All You Need to Know About Loan Against Property

You need Rs 20 lacs to fund a wedding in the family. You approached a few friends/relatives for help. They chipped in but you are still Rs 15 lacs short. You approached a few banks and NBFCs. However, your requests for a personal loan of Rs 15 lacs were politely declined, primarily because you are self-employed. It is not that you are light on assets. You have a few residential and commercial properties that you inherited from your father. You are contemplating selling the one of those properties for the wedding. An emotionally difficult decision for you. While discussing the issue with a friend, he tells you about Loan Against Property (LAP). He tells you that under loan against property, you can mortgage an existing property and get a loan against it. Exactly what you were looking for. You want to know more about loan against property (LAP).

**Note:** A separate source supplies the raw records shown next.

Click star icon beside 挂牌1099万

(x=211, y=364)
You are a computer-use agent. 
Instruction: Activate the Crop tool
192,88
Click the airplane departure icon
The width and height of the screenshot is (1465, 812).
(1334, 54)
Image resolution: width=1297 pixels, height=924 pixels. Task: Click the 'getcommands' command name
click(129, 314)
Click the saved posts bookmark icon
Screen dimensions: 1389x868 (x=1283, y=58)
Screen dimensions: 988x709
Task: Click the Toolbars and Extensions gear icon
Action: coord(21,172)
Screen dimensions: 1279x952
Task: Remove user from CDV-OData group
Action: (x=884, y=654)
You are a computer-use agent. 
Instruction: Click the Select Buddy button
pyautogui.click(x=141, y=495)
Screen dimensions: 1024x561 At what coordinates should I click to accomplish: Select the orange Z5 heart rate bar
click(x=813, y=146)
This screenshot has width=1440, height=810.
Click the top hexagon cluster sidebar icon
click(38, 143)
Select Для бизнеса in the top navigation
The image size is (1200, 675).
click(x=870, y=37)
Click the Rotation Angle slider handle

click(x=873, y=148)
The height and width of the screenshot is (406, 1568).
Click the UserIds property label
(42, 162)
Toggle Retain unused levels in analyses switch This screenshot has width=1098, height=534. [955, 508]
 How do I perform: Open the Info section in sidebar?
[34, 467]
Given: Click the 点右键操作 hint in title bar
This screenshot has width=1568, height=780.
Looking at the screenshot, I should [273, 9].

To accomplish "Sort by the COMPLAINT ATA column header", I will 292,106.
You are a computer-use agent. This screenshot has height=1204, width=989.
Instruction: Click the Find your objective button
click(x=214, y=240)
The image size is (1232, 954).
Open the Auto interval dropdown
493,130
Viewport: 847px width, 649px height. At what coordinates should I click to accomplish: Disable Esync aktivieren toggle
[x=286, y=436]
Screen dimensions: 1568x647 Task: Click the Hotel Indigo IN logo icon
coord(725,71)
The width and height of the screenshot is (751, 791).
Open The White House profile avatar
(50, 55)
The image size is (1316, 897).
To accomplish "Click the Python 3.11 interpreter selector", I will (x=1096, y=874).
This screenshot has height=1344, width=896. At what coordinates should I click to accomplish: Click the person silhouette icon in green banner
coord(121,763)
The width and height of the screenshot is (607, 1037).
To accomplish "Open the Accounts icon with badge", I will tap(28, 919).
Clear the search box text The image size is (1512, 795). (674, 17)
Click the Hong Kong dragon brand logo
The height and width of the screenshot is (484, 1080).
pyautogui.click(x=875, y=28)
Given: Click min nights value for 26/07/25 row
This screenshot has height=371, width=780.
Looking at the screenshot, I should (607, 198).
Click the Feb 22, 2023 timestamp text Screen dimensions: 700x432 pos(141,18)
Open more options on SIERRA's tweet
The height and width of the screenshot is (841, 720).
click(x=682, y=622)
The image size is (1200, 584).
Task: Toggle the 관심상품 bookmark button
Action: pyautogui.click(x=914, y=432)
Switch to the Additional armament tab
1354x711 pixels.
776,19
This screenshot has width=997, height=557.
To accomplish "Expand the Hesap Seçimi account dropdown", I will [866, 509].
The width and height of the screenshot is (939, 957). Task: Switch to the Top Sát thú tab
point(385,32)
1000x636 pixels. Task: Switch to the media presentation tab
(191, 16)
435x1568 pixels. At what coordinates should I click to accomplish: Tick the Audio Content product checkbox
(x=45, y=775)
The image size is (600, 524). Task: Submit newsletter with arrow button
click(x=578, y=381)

Let’s find out.

What Is Loan Against Property (LAP)?

LAP is a secured loan where you mortgage your residential or commercial property and borrow money against it. So, you mortgage one of your residential or commercial properties to the bank and the bank offers you a loan against it. Since it is a secured loan, the interest rate might also be lesser than the interest rate for a personal loan. The bank/NBFCs may have declined your request for a personal loan but may approve loan against property since they have security. And you don’t have to sell the property and bank’s right over the property goes away after you repay the loan.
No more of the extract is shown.